Have you ever checked your stocks after the market closed and thought, “Wait, how did that jump 5% at 6 PM?!” I’ve been there too, staring at my screen confused while my carefully chosen stock suddenly decides to party after hours

After-hours trading can be both exciting and frustrating for investors. One minute your portfolio looks ordinary, the next minute you’re either celebrating or panicking because of moves happening when most traders have gone home.

In this article I’ll explain why stocks sometimes make big moves after regular trading hours what drives these price changes, and whether you should jump into the after-hours trading pool or watch from the sidelines.

What Exactly Is After-Hours Trading?

Before we dive into why stocks move after hours let’s get clear on what “after hours” actually means in the trading world.

After-hours trading refers to the buying and selling of stocks outside the standard market hours of 9:30 AM to 4:00 PM Eastern Time. Specifically, after-hours trading starts right after the market closes at 4:00 PM ET and can run until around 8:00 PM ET.

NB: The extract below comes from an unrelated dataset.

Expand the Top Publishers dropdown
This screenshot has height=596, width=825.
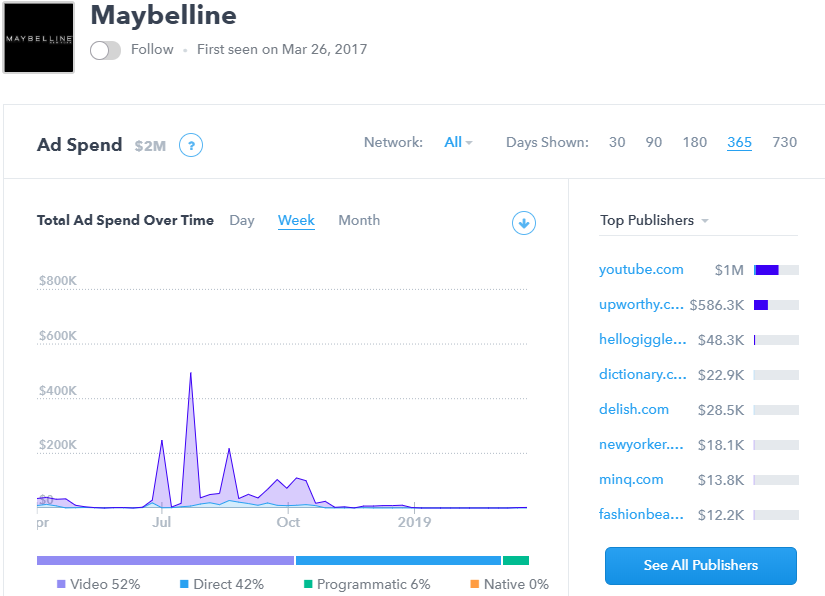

This extended trading session happens through electronic communication networks (ECNs) rather than traditional exchanges. Think of ECNs as digital meeting places where buyers and sellers can match up their orders without needing the full infrastructure of the NYSE or Nasdaq.

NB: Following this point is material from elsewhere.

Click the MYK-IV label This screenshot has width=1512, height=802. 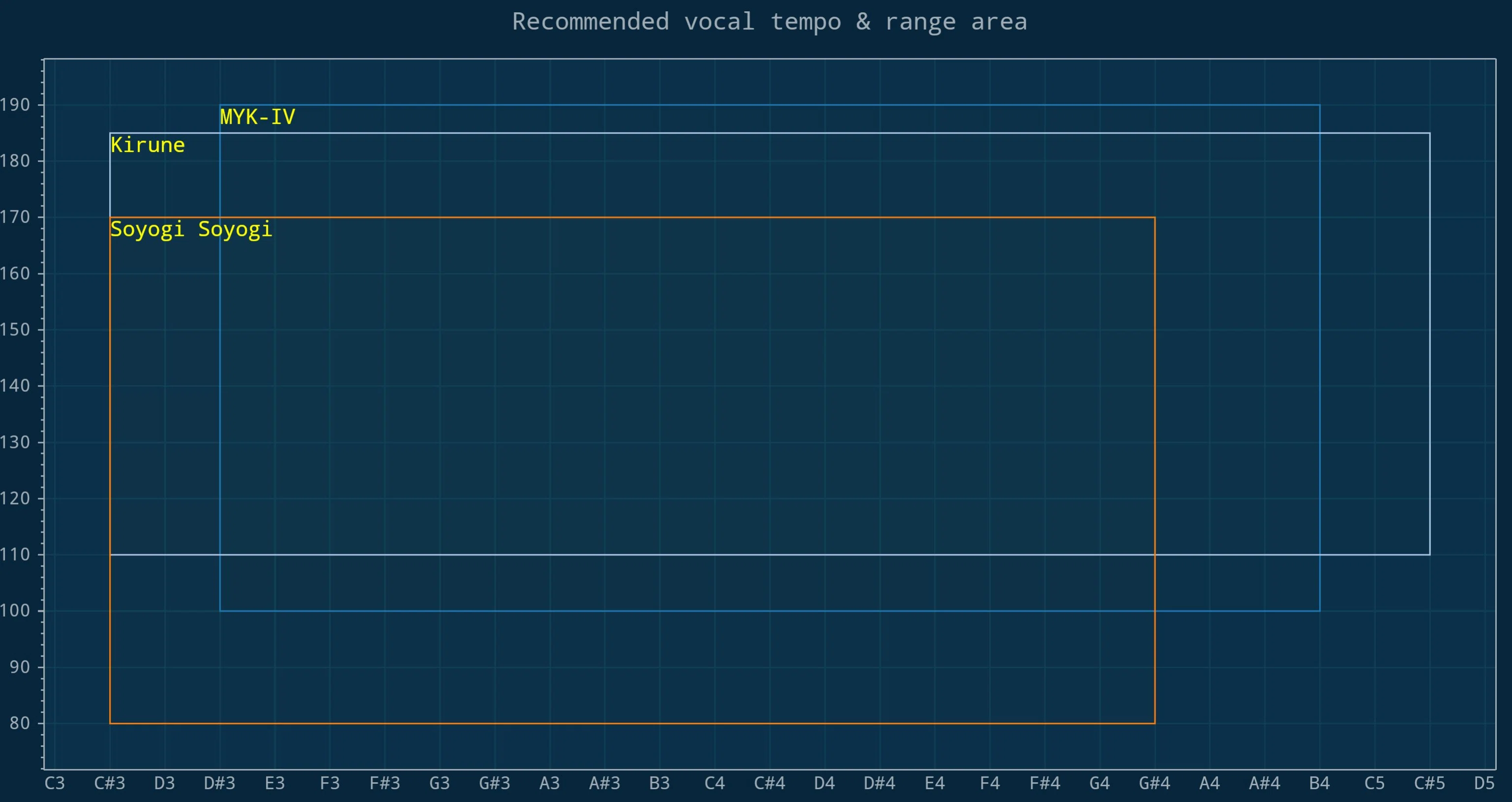coord(257,117)
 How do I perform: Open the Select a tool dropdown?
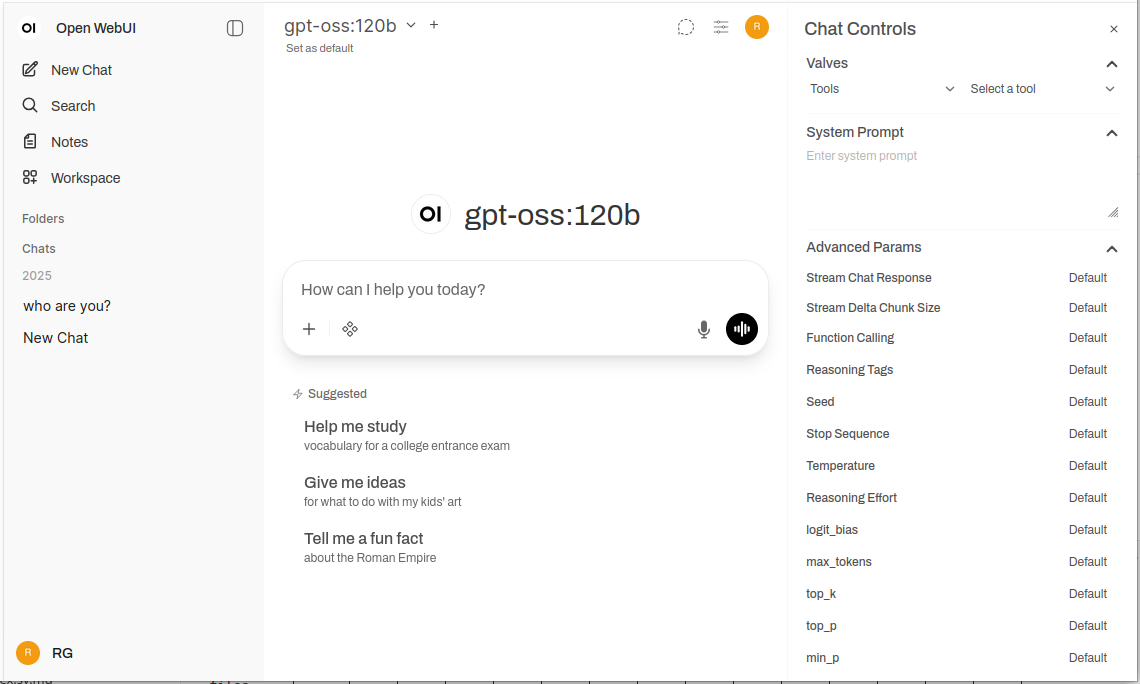[1041, 89]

Why Stocks Sometimes Skyrocket After Hours

1. Earnings Releases and Major Announcements

The most common reason for big after-hours stock moves is company news. Many companies strategically release their quarterly earnings reports after the market closes. This gives investors time to digest the information before making trading decisions.

For example, if a tech company announces earnings that beat analyst expectations at 4:30 PM ET, traders may immediately jump in to buy shares, pushing the price up significantly during after-hours trading.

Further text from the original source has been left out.